+++ Extracted records
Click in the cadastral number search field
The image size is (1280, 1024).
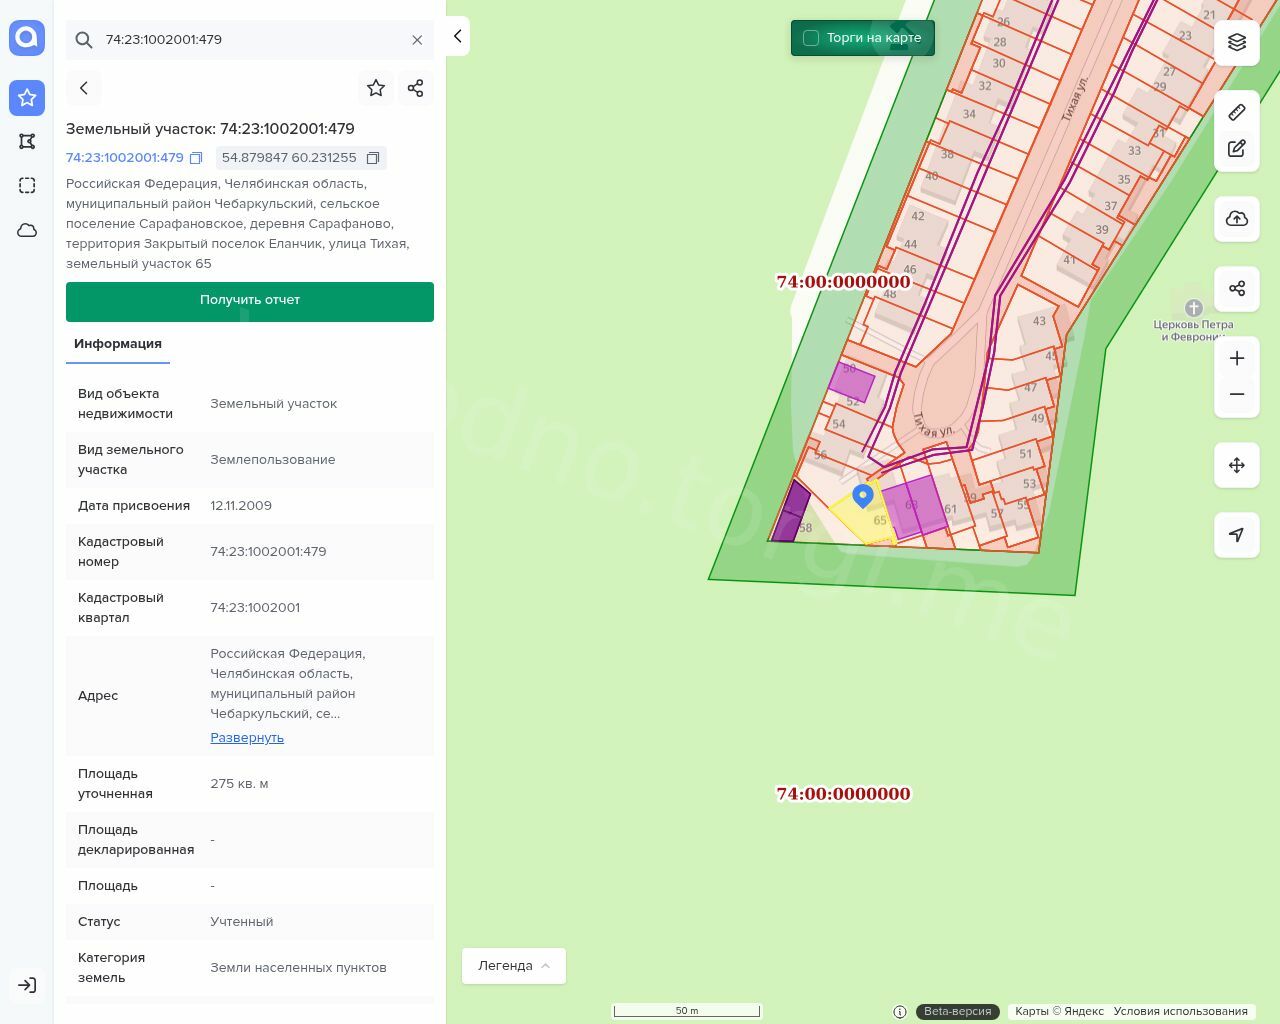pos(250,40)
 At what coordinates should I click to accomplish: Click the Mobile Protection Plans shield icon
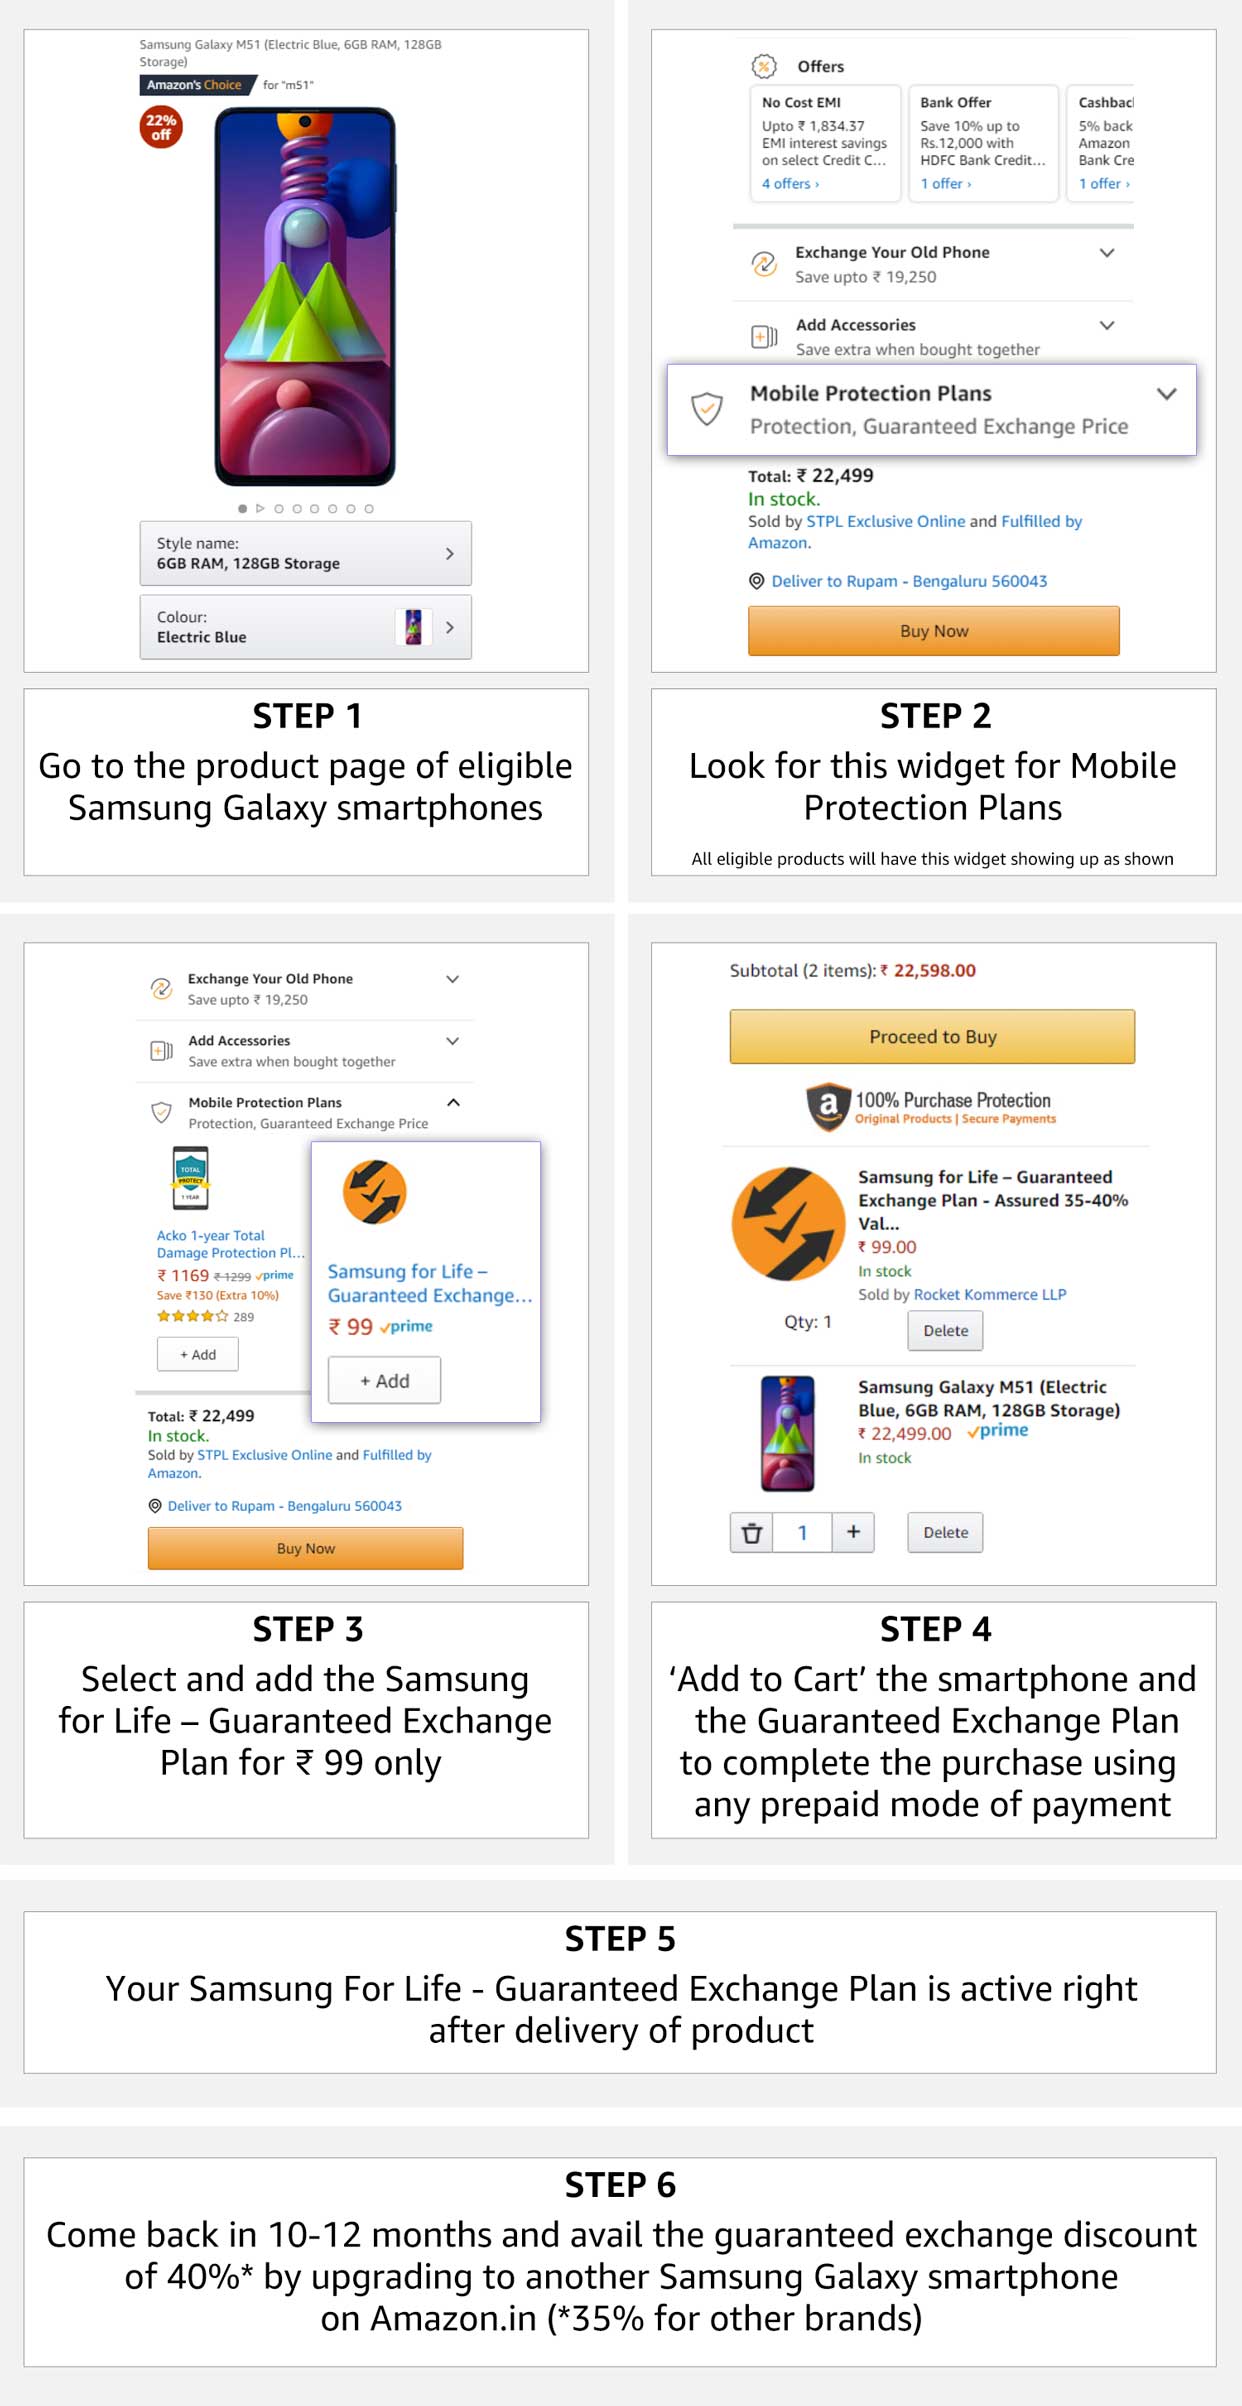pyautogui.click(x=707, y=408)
++++++
• **Objective**: Revise every line above so that "search field" becomes "input box", keeping everything else the same. Leave the pictures out of your answer.

• **Answer to this problem**:
Click in the cadastral number input box
The image size is (1280, 1024).
pos(250,40)
 At what coordinates should I click to accomplish: Click the Mobile Protection Plans shield icon
pyautogui.click(x=707, y=408)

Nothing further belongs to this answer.